Based on the observed QT prolongation during treatment, ribociclib may require dose interruption, reduction or discontinuation as described in Table 17 (see DOSAGE & ADMINISTRATION, ADVERSE REACTIONS and PHARMACOLOGY under ACTIONS).
In the event of ECGs with QTcF interval >480 ms: The treatment with ribociclib should be interrupted; If QTcF interval prolongation is resolved to <481 ms, ribociclib should be resumed at the next lower dose level; If QTcF interval ≥481 ms recurs, ribociclib dose should be interrupted until QTcF interval resolves to <481 ms, then ribociclib should be resumed at the next lower dose level.
In the event of ECGs with QTcF interval >500 ms, repeat ECG should be performed: The treatment with ribociclib should be interrupted; If QTcF interval prolongation resolves to <481 ms, ribociclib should be resumed at next lower dose level (see Dosage & Administration, Adverse Reactions and Pharmacology under Actions).
If QTcF interval prolongation greater than 500 ms recurs or the QTcF interval has a greater than 60 ms change from baseline in combination with Torsade de pointes or polymorphic ventricular tachycardia or signs/symptoms of serious arrhythmia, ribociclib should be permanently discontinued.
Reproductive toxicity: Based on animal findings and its mechanism of action, ribociclib can cause fetal harm when administered to a pregnant woman. Women of reproductive potential should be advised to use effective contraception during therapy with ribociclib and for at least 21 days after the last dose (see USE IN PREGNANCY & LACTATION).
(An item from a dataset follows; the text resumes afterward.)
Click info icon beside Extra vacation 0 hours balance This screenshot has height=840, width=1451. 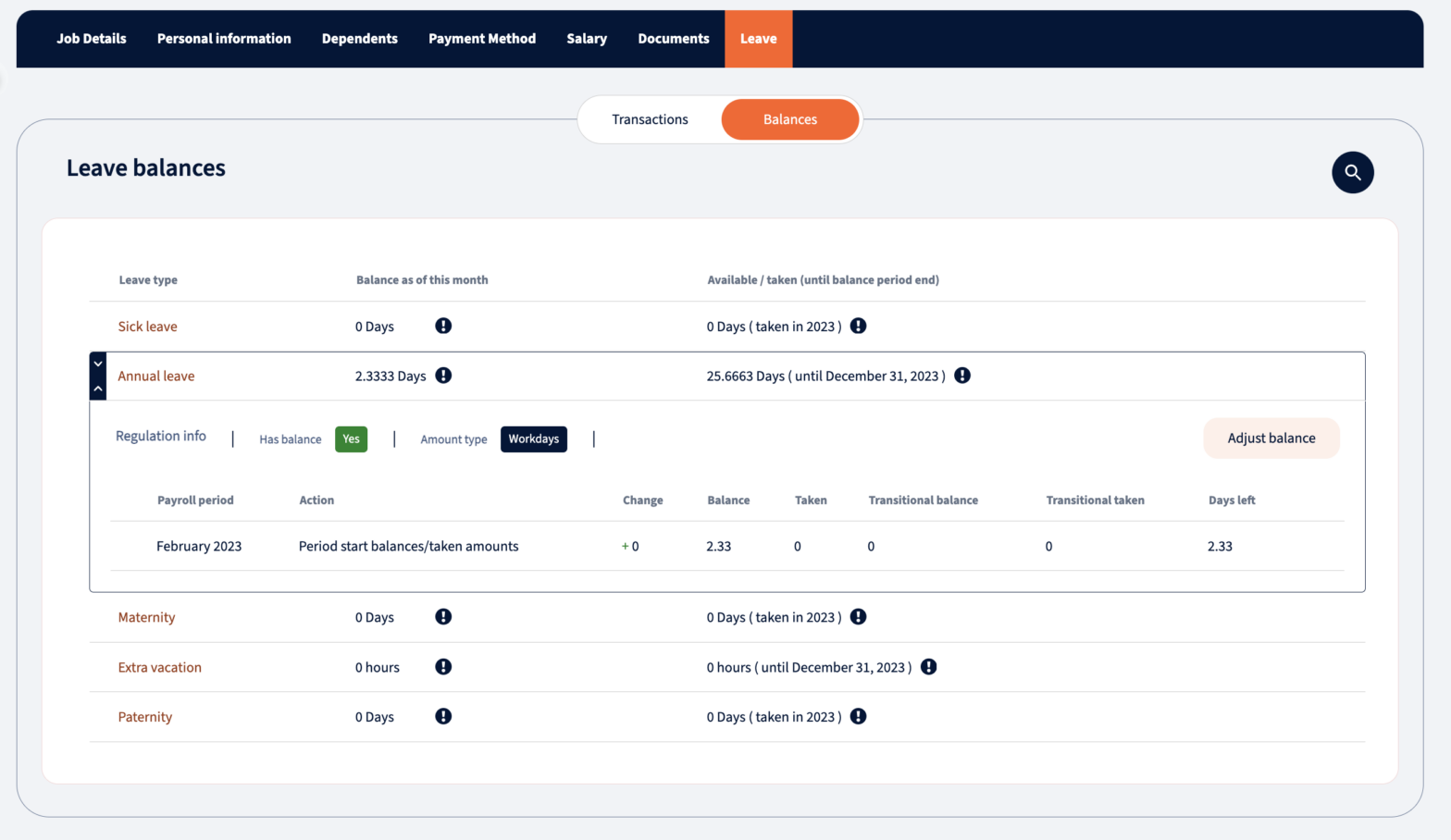point(443,667)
Severe cutaneous reactions: Toxic epidermal necrolysis (TEN) has been reported with ribociclib treatment. If signs and symptoms suggestive of severe cutaneous reactions (e.g., progressive widespread skin rash often with blisters or mucosal lesions) appear, ribociclib should be immediately and permanently discontinued.
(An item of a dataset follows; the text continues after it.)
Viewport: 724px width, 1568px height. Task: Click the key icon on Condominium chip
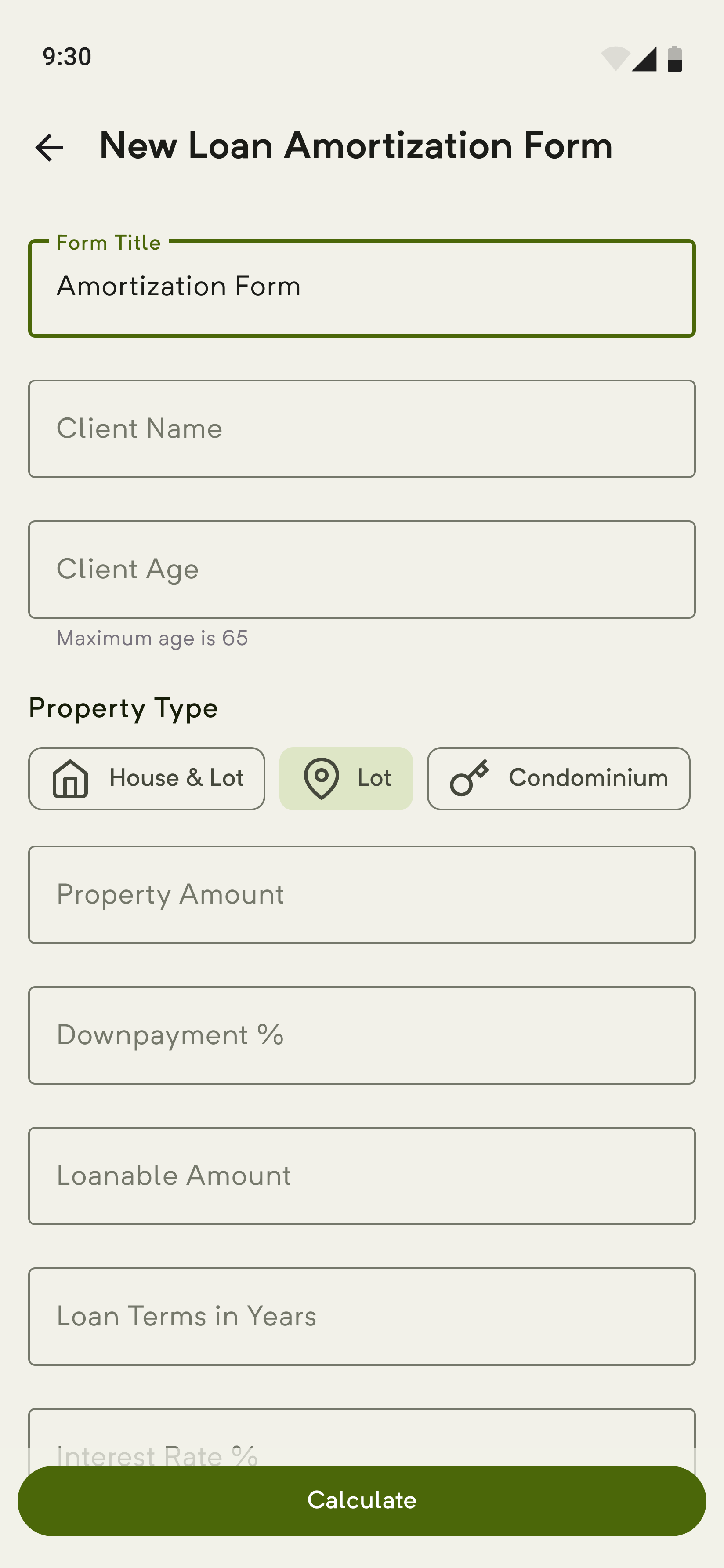point(468,778)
Interstitial Lung Disease (ILD)/Pneumonitis: ILD/pneumonitis has been reported with CDK4/6 inhibitors including reports of fatal cases.
In the three phase III clinical studies (MONALEESA-2 (A2301), MONALEESA-7 (E2301-NSAI) and MONALEESA-3 (F2301)), ILD (any grade 0.3%, including 0.1% grade 3) was reported in the ribociclib treated group, with no cases in the placebo treated group. Pneumonitis (any grade 0.6%, vs 0.4%) was reported in the ribociclib and placebo treated groups, respectively, with no grade 3/4 events in either treatment group. Additional cases of ILD/pneumonitis have been observed with ribociclib in the post-marketing setting (see ADVERSE REACTIONS).
Based on the severity of the ILD/pneumonitis patients may require treatment interruption, dose reduction or permanent discontinuation as described in Table 18 (see DOSAGE & ADMINISTRATION).
Patients should be monitored for pulmonary symptoms indicative of ILD/pneumonitis which may include hypoxia, cough, and dyspnea.